===== Passage to read

Skip to content

feat: improve mcp debugging by adding a steering prompt and api hooks#995

Open
leongdl wants to merge 2 commits intoaws-deadline:mainlinefrom
leongdl:mcp-debugging
Open

feat: improve mcp debugging by adding a steering prompt and api hooks#995
leongdl wants to merge 2 commits intoaws-deadline:mainlinefrom
leongdl:mcp-debugging

Conversation

@leongdl
Copy link
Contributor

@leongdl leongdl commented Feb 5, 2026

Fixes: N/A - Enhancement

What was the problem/requirement? (What/Why)

The MCP server needed tools to help AI assistants debug failed Deadline Cloud jobs. Users need to:

  1. Find failed jobs in their queues
  2. Identify which steps and tasks failed
  3. Retrieve session logs to diagnose root causes

Previously, the MCP server only had basic listing tools (farms, queues, jobs, fleets) but lacked the diagnostic primitives needed for effective troubleshooting.

What was the solution? (How)

Added six new primitive diagnostic tools to the MCP server:

  • search_jobs - Find jobs by status (FAILED, SUCCEEDED, etc.) and name
  • get_job - Get detailed job information including task counts
  • list_steps - List all steps in a job with their status
  • list_tasks - List all tasks in a step with their status
  • list_sessions - List all sessions for a job
  • get_session - Get session details including log configuration

Enhanced the MCP server's INSTRUCTIONS with a complete debugging workflow that guides AI assistants through:

  1. Searching for failed jobs
  2. Getting job details
  3. Listing steps to find failures
  4. Listing tasks in failed steps
  5. Getting sessions
  6. Retrieving logs (with AWS CLI fallback when MCP returns empty)

==========
===== Dataset excerpts

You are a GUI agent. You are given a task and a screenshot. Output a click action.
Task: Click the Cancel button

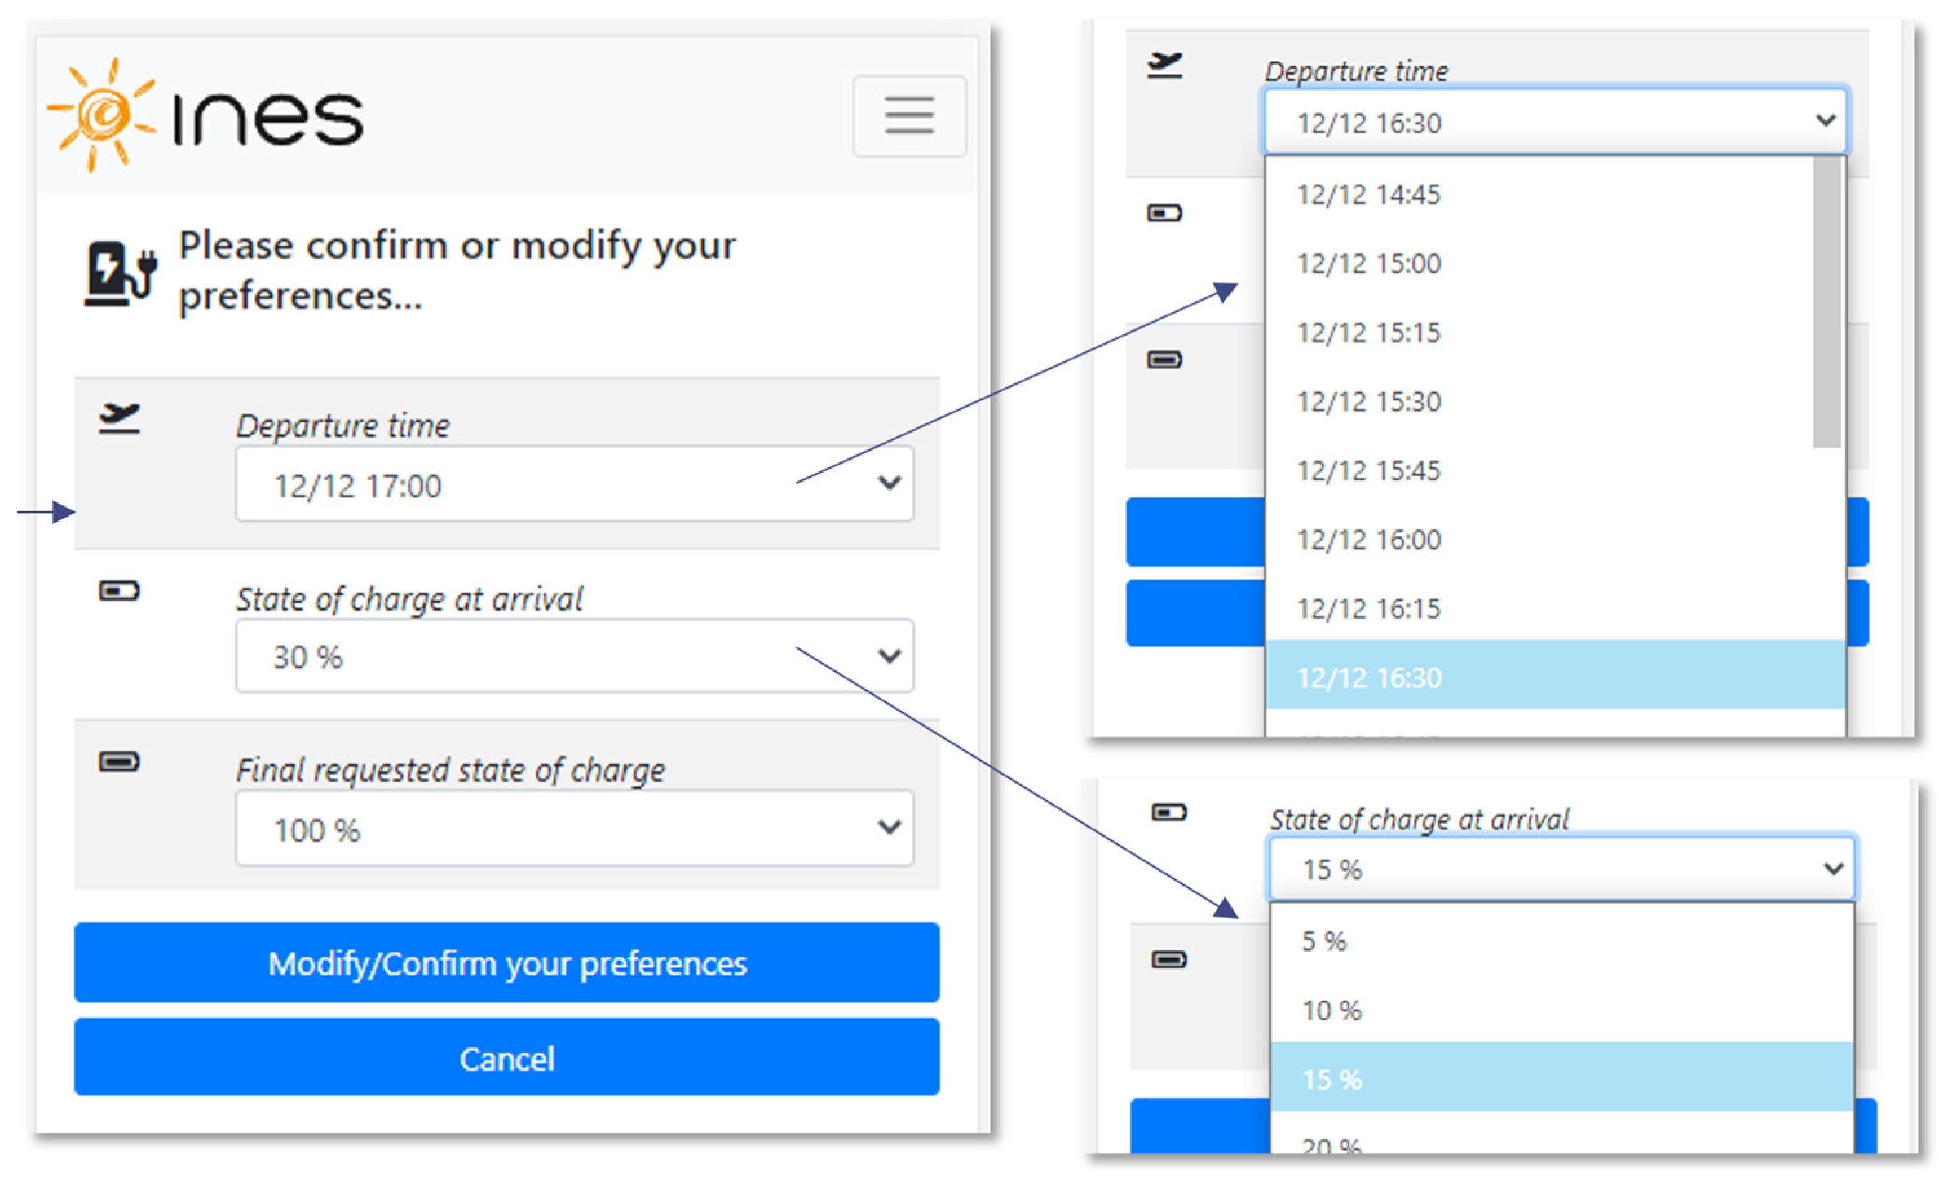507,1058
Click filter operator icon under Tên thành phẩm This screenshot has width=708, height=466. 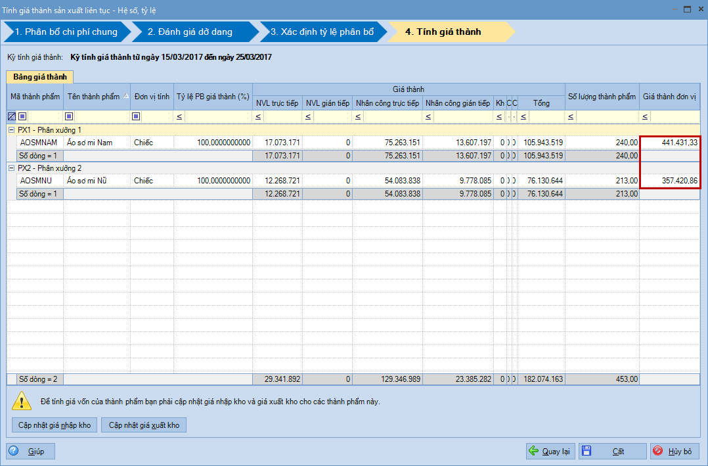pyautogui.click(x=69, y=116)
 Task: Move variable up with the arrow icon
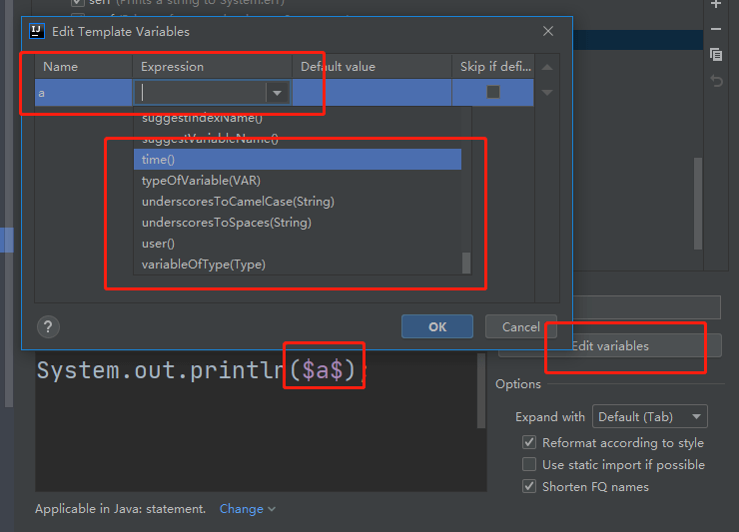547,68
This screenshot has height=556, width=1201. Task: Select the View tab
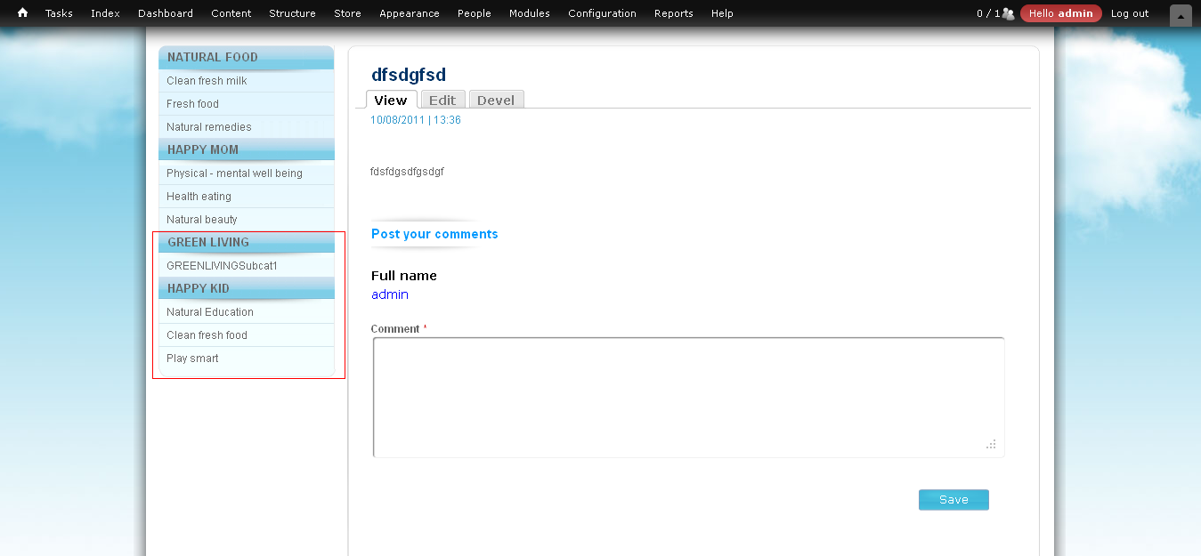tap(391, 100)
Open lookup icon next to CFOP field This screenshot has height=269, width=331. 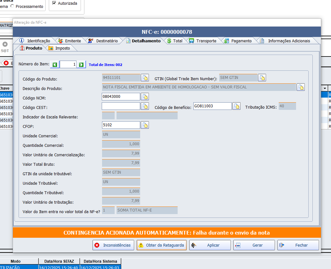(145, 125)
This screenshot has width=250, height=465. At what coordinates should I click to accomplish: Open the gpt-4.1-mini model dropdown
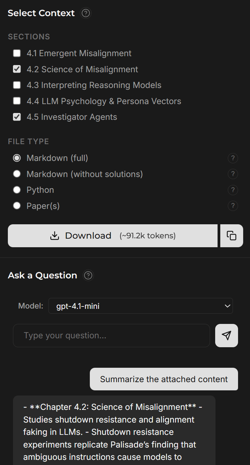[x=140, y=306]
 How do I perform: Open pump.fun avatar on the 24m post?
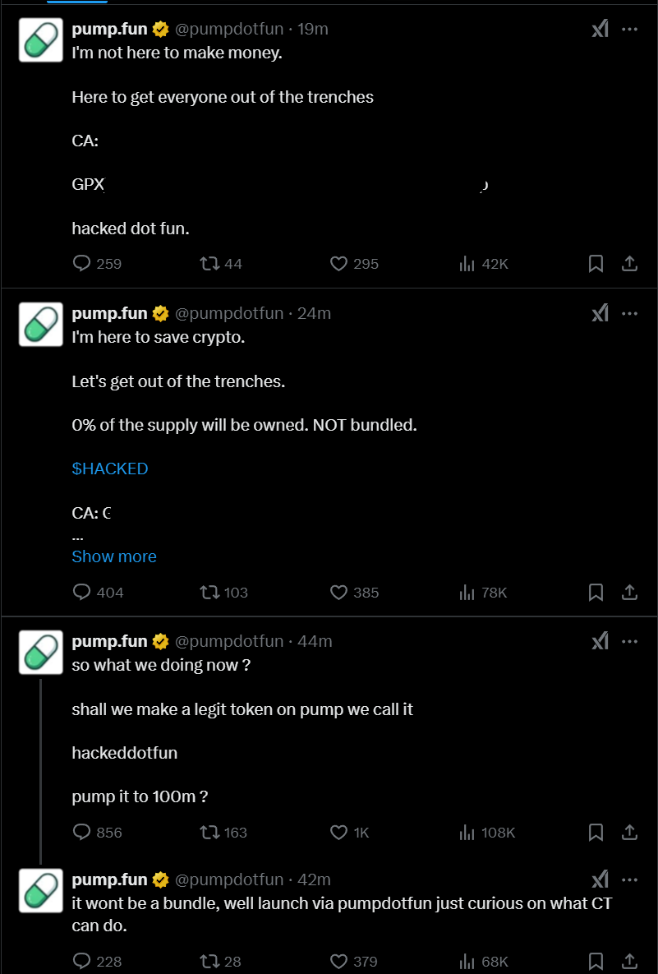click(41, 325)

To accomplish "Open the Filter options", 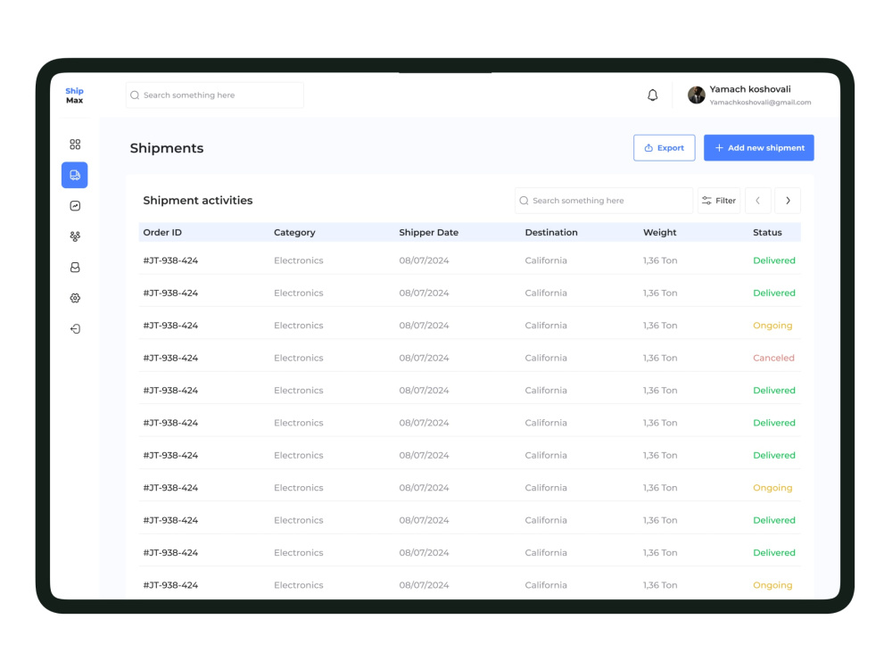I will (x=719, y=201).
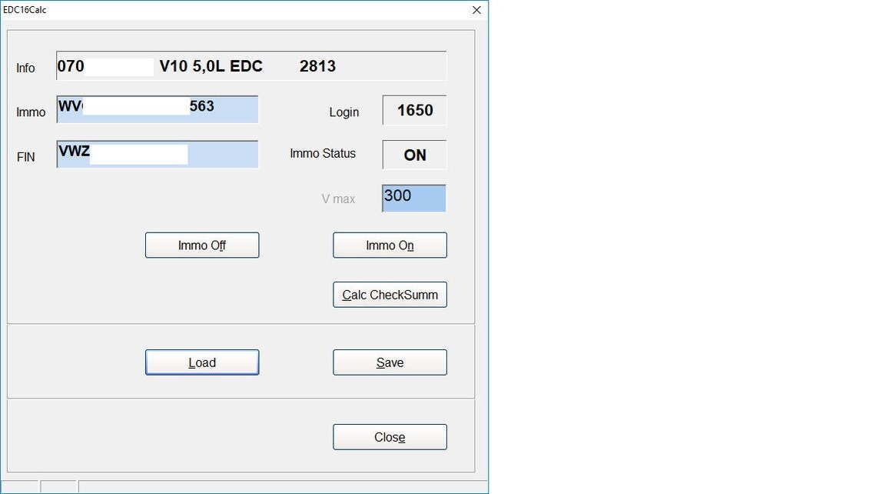Viewport: 876px width, 494px height.
Task: Click the Immo On button
Action: click(x=389, y=245)
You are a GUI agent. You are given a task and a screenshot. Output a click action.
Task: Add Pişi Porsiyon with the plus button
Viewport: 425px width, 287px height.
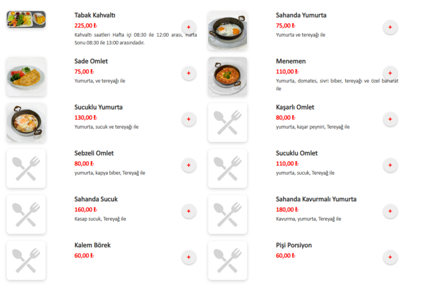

==========

#### [Complete the following]
• 1. Using the pull request text, decide whether each statement agrees with it: (a) the change adds six new diagnostic tools to the MCP server, (b) the list_sessions tool lists all sessions for a step, and (c) the request has already been merged. For each, answer yes or no and quote the deciding words of the text.
• 2. List the names of all the new diagnostic tools that the pull request text says were added to the MCP server.
• 3. According to the pull request text, what is the fallback for retrieving logs when MCP returns empty?

#### [Solution set]
• 1.
(a) Yes: "Added six new primitive diagnostic tools to the MCP server"
(b) No: "list_sessions - List all sessions for a job"
(c) No: "leongdl wants to merge 2 commits"

• 2. search_jobs, get_job, list_steps, list_tasks, list_sessions, get_session

• 3. The AWS CLI.